Es ahí donde encuentro deliciosas concomitancias entre los crímenes del porvenir (cinematográficos) y los del pasado (escritos). En ambos relatos la muerte no es ningún drama per se: diríase que los protagonistas la aguardan con verdadera ansia, como punto y final a unas investigaciones que no les han llevado a ningún sitio, a ninguna revelación. El cuerpo humano es lienzo y espacio para la experimentación, aunque uno pueda acabar contagiándose de raras enfermedades de transmisión sexual. Los protagonistas de Consumidos parecen ser los protagonistas de Crímenes del futuro fotografiados un par de décadas antes; el otro cada vez es menos necesario, la búsqueda de trascendencia es la búsqueda de sensaciones fuertes, de monstruos (confesos o no) que habitan en desordenados pisitos nipones o cucas buhardillas canadienses. El encierro, ese camino seguro a la locura tras la constatación de lo que antaño solo era una sospecha: la propia mediocridad.

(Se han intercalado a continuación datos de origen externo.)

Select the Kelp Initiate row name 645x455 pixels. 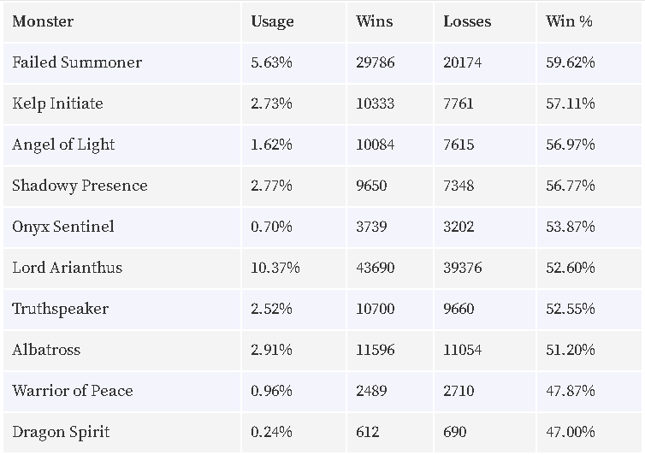point(57,103)
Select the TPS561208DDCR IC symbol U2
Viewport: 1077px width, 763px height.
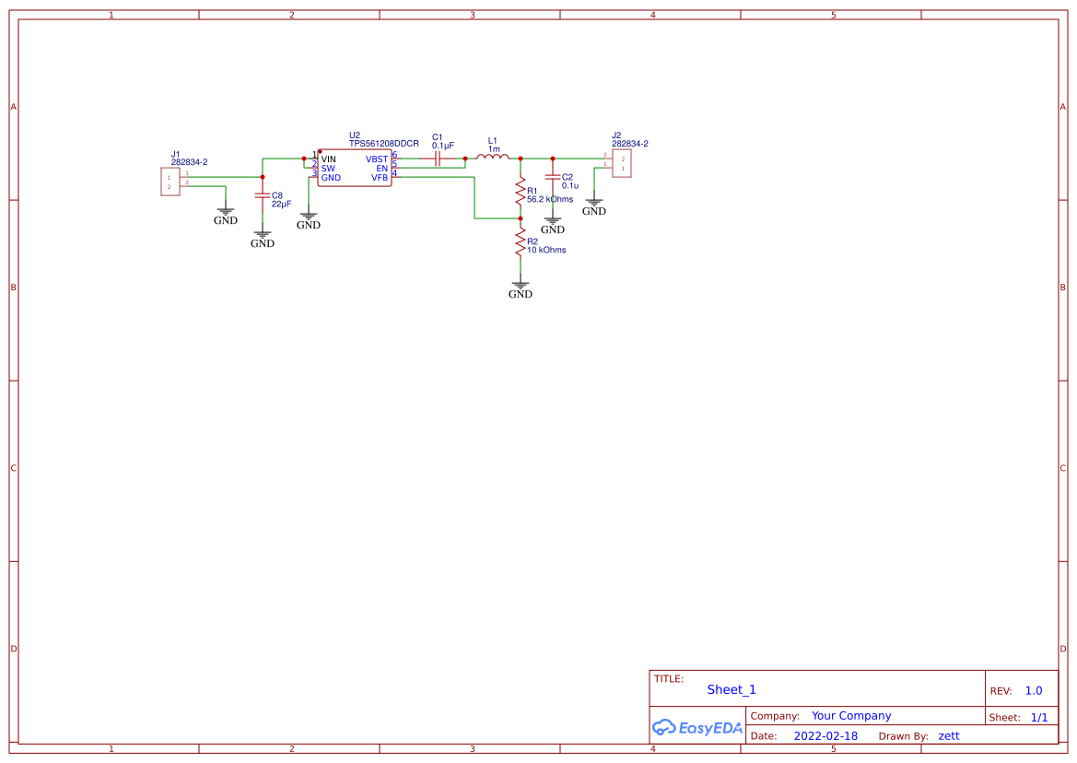coord(354,169)
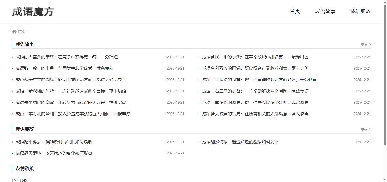
Task: Read the 成语翻来覆去 article
Action: click(x=54, y=142)
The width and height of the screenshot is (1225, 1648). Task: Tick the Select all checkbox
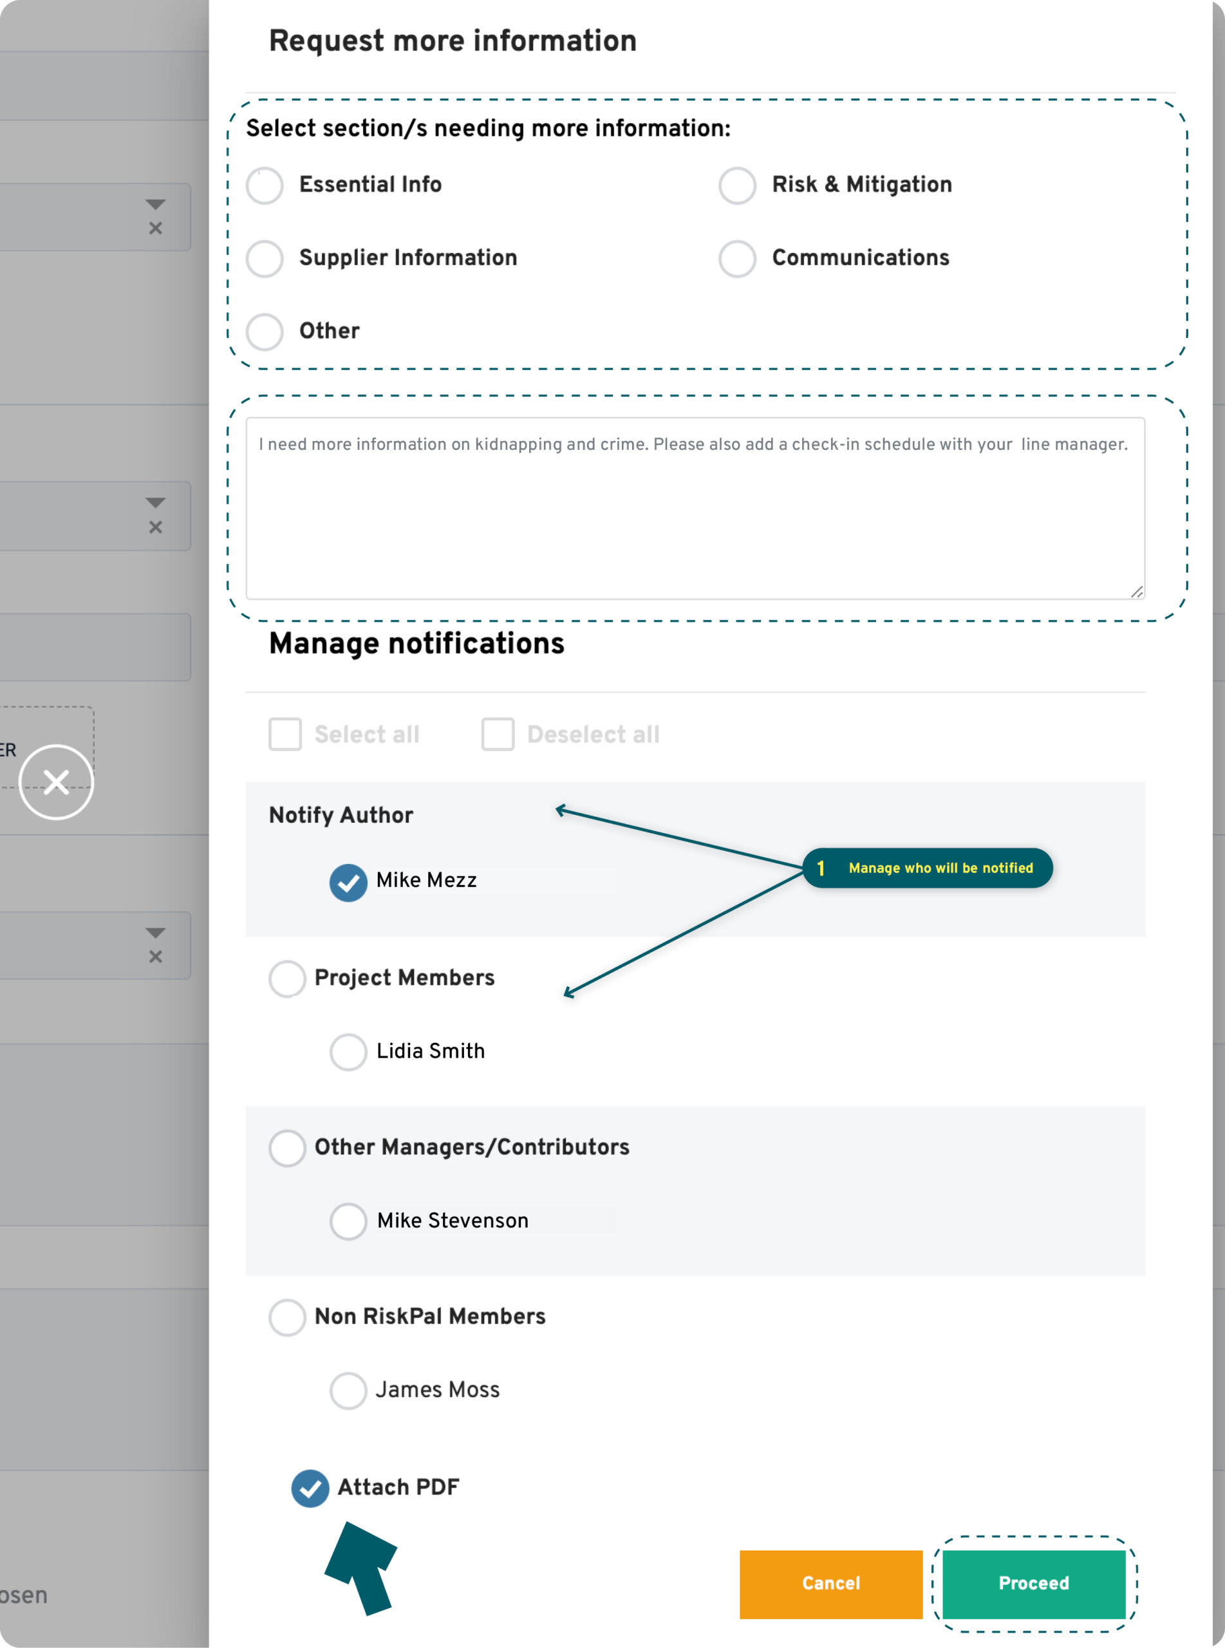(285, 734)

Cronenberg vendría a ser un marqués de Sade sin ramalazo decadentista: no obliga la nobleza, sino el aburrimiento o incluso la merma de la imaginación (en este caso, colectiva). La máquina todavía es objeto de fetichismo en Consumidos (el título juega con ese doble significado: el desgaste físico y espiritual de los protagonistas y su conversión en homo consumens (o consumericus atendiendo a la taxonomía de algunos científicos evolucionistas). Como consecuencia de todo lo anterior, en Crímenes del futuro ya todo queda integrado en el propio cuerpo humano; tuneado a conciencia para despertar la admiración del público o la lascivia de la pareja.
¿Quién recordará lo que era amar cuando se pueda gozar sin cortapisas? Cronenberg sabe que no vivirá ese tiempo, pero vuelve a hacernos la pregunta por enésima vez, con el rostro contrito.